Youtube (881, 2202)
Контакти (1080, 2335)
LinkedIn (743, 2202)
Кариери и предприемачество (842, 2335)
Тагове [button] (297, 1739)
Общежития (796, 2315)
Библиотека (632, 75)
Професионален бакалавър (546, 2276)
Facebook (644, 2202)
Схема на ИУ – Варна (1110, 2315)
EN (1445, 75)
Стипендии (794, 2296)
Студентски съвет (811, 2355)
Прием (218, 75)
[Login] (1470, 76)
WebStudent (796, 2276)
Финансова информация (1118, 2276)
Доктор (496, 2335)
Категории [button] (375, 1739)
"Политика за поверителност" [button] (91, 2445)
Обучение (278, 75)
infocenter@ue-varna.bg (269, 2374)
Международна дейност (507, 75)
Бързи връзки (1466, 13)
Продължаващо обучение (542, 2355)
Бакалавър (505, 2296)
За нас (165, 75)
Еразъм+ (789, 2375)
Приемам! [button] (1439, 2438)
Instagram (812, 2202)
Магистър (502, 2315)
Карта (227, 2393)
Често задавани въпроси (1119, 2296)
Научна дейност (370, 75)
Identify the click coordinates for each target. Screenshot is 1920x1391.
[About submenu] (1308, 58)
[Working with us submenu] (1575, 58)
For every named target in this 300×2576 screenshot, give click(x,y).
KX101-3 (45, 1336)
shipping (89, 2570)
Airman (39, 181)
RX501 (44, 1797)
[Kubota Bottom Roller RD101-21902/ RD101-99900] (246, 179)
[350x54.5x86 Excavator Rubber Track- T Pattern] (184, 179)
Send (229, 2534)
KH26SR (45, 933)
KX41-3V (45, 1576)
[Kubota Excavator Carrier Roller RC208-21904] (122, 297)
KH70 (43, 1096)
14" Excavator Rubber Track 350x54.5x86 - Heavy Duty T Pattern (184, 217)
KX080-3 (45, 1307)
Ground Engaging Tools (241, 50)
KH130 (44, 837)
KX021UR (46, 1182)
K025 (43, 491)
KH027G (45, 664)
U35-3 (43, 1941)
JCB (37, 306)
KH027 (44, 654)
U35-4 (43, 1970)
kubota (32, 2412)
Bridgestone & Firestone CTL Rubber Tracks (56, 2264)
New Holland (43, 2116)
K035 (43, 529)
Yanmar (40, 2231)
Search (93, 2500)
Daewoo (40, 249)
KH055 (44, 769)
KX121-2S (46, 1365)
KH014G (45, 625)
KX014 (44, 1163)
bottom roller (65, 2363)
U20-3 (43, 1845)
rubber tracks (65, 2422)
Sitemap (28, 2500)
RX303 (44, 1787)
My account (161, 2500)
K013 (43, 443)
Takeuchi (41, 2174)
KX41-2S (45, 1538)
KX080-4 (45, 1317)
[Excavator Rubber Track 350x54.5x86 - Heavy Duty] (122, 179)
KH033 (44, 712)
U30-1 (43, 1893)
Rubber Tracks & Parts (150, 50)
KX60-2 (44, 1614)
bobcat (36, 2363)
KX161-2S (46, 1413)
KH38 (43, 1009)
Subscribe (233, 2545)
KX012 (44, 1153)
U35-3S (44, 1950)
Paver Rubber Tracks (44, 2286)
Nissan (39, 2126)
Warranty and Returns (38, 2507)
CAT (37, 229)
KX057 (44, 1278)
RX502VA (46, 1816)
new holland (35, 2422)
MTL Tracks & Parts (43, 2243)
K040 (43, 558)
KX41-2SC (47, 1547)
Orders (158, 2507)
══════
= Activity =
In the listing above, find the line containing "KH26SR (45, 933)" and the line containing "K013 (43, 443)". Output them and every line between, exactly, and nothing else.

= Completed exercise =
KH26SR (45, 933)
KX41-3V (45, 1576)
[Kubota Excavator Carrier Roller RC208-21904] (122, 297)
KH70 (43, 1096)
14" Excavator Rubber Track 350x54.5x86 - Heavy Duty T Pattern (184, 217)
KX080-3 (45, 1307)
Ground Engaging Tools (241, 50)
KH130 (44, 837)
KX021UR (46, 1182)
K025 (43, 491)
KH027G (45, 664)
U35-3 (43, 1941)
JCB (37, 306)
KH027 (44, 654)
U35-4 (43, 1970)
kubota (32, 2412)
Bridgestone & Firestone CTL Rubber Tracks (56, 2264)
New Holland (43, 2116)
K035 (43, 529)
Yanmar (40, 2231)
Search (93, 2500)
Daewoo (40, 249)
KH055 (44, 769)
KX121-2S (46, 1365)
KH014G (45, 625)
KX014 (44, 1163)
bottom roller (65, 2363)
U20-3 (43, 1845)
rubber tracks (65, 2422)
Sitemap (28, 2500)
RX303 (44, 1787)
My account (161, 2500)
K013 (43, 443)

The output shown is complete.